Information provided Start Marker
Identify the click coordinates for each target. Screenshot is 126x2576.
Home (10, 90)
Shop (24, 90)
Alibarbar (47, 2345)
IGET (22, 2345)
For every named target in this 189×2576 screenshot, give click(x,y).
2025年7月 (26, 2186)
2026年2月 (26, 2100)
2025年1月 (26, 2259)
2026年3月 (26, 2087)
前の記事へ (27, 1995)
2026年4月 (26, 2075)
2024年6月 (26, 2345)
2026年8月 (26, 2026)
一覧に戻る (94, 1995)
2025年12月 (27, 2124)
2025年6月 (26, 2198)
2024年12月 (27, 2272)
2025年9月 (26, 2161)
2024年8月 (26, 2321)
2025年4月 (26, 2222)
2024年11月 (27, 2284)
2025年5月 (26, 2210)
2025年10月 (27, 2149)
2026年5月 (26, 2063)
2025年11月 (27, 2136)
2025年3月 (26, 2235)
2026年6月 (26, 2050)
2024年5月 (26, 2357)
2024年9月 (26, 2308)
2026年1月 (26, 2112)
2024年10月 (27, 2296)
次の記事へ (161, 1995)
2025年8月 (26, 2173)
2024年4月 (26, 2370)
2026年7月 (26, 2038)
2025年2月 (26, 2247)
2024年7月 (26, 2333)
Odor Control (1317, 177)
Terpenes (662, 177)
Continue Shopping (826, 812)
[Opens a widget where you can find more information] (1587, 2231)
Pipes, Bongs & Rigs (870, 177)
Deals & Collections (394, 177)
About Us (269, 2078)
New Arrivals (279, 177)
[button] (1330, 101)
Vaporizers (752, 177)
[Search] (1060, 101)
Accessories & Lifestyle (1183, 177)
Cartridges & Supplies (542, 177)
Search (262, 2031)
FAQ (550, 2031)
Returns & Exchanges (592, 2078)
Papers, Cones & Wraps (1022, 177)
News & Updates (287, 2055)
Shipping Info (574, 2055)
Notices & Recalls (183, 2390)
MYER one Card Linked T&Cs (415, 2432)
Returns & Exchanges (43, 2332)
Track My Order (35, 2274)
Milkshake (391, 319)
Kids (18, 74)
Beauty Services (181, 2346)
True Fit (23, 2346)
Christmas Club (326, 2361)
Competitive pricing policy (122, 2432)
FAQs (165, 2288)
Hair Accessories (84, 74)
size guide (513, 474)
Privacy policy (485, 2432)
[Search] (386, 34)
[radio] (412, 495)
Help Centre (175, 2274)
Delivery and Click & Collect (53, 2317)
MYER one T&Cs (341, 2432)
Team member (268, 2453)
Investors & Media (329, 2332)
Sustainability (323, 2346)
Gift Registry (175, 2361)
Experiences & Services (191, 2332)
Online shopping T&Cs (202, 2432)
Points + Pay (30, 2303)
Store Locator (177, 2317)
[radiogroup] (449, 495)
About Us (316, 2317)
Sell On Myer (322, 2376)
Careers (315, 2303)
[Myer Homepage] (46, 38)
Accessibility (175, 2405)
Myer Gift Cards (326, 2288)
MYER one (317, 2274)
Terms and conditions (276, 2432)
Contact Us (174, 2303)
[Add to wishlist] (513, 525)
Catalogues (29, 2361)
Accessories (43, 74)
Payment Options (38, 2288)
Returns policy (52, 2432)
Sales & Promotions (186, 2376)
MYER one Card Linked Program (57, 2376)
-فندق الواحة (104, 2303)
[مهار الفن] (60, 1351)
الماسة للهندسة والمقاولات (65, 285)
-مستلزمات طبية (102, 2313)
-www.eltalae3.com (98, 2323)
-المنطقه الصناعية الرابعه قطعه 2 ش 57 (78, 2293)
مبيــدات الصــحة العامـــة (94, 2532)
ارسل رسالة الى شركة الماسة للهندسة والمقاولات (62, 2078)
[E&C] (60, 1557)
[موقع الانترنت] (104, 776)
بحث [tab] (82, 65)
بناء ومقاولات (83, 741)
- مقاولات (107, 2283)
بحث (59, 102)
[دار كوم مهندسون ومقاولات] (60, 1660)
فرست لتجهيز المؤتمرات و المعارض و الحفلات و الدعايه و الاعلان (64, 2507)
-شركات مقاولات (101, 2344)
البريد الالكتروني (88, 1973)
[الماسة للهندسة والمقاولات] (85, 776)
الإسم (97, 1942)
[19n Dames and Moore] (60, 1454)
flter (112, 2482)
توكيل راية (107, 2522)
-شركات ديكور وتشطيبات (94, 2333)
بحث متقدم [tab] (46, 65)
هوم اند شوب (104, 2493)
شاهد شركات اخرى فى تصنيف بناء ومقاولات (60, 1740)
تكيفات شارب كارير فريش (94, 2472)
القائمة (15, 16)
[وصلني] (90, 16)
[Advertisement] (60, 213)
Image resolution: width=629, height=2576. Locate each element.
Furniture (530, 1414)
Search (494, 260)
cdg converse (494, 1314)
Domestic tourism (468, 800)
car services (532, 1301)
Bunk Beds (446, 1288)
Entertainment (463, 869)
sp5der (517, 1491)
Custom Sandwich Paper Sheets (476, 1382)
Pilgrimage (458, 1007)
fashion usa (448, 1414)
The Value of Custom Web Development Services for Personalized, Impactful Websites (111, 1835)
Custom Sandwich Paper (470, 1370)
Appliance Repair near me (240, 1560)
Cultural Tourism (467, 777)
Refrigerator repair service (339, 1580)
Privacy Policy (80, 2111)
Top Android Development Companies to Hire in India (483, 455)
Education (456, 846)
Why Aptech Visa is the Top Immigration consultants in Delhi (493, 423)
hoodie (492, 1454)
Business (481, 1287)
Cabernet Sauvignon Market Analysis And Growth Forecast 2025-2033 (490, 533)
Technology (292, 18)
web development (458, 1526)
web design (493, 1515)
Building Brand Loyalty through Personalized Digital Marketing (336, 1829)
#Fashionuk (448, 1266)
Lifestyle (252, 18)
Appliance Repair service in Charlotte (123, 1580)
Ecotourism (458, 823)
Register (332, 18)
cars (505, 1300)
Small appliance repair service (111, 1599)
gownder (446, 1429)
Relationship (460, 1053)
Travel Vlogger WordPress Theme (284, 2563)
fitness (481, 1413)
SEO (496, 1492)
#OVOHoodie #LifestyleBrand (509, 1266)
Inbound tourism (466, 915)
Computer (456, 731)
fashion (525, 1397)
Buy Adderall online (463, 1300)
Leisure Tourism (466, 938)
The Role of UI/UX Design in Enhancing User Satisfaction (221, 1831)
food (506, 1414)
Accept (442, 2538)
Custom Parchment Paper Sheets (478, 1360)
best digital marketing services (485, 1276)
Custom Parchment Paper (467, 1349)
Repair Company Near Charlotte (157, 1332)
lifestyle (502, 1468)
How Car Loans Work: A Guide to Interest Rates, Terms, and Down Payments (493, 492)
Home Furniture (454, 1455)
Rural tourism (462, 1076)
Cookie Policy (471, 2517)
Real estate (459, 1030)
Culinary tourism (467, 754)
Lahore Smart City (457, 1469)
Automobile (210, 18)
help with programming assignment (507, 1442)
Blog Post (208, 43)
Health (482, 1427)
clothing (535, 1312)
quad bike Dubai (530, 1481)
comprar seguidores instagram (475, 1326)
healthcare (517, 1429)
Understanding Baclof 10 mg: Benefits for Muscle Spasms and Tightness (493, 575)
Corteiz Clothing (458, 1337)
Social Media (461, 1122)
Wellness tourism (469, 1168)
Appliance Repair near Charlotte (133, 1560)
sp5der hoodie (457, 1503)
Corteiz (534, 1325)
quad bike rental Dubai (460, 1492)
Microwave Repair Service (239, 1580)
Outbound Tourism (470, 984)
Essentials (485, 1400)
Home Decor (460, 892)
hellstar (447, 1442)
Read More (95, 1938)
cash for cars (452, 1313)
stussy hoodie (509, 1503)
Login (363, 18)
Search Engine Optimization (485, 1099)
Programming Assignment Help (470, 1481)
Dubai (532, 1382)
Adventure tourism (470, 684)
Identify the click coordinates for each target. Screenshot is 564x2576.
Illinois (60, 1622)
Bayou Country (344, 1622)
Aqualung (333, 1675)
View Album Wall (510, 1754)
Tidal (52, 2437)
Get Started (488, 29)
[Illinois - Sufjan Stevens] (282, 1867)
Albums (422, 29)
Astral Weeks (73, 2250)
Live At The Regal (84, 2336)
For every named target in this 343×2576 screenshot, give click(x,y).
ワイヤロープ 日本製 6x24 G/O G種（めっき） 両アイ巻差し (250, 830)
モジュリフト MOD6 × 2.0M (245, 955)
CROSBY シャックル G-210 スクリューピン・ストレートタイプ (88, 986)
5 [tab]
Information provided End Marker
* _Task to carry out_
What are the lines above, starting at the one with "Domestic tourism (468, 800)" and ending at the one with "healthcare (517, 1429)"? Give them again exactly, and only them.

* _Exercise response_
Domestic tourism (468, 800)
car services (532, 1301)
Bunk Beds (446, 1288)
Entertainment (463, 869)
sp5der (517, 1491)
Custom Sandwich Paper Sheets (476, 1382)
Pilgrimage (458, 1007)
fashion usa (448, 1414)
The Value of Custom Web Development Services for Personalized, Impactful Websites (111, 1835)
Custom Sandwich Paper (470, 1370)
Appliance Repair near me (240, 1560)
Cultural Tourism (467, 777)
Refrigerator repair service (339, 1580)
Privacy Policy (80, 2111)
Top Android Development Companies to Hire in India (483, 455)
Education (456, 846)
Why Aptech Visa is the Top Immigration consultants in Delhi (493, 423)
hoodie (492, 1454)
Business (481, 1287)
Cabernet Sauvignon Market Analysis And Growth Forecast 2025-2033 (490, 533)
Technology (292, 18)
web development (458, 1526)
web design (493, 1515)
Building Brand Loyalty through Personalized Digital Marketing (336, 1829)
#Fashionuk (448, 1266)
Lifestyle (252, 18)
Appliance Repair service in Charlotte (123, 1580)
Ecotourism (458, 823)
Register (332, 18)
cars (505, 1300)
Small appliance repair service (111, 1599)
gownder (446, 1429)
Relationship (460, 1053)
Travel Vlogger WordPress Theme (284, 2563)
fitness (481, 1413)
SEO (496, 1492)
#OVOHoodie #LifestyleBrand (509, 1266)
Inbound tourism (466, 915)
Computer (456, 731)
fashion (525, 1397)
Buy Adderall online (463, 1300)
Leisure Tourism (466, 938)
The Role of UI/UX Design in Enhancing User Satisfaction (221, 1831)
food (506, 1414)
Accept (442, 2538)
Custom Parchment Paper Sheets (478, 1360)
best digital marketing services (485, 1276)
Custom Parchment Paper (467, 1349)
Repair Company Near Charlotte (157, 1332)
lifestyle (502, 1468)
How Car Loans Work: A Guide to Interest Rates, Terms, and Down Payments (493, 492)
Home Furniture (454, 1455)
Rural tourism (462, 1076)
Cookie Policy (471, 2517)
Real estate (459, 1030)
Culinary tourism (467, 754)
Lahore Smart City (457, 1469)
Automobile (210, 18)
help with programming assignment (507, 1442)
Blog Post (208, 43)
Health (482, 1427)
clothing (535, 1312)
quad bike Dubai (530, 1481)
comprar seguidores instagram (475, 1326)
healthcare (517, 1429)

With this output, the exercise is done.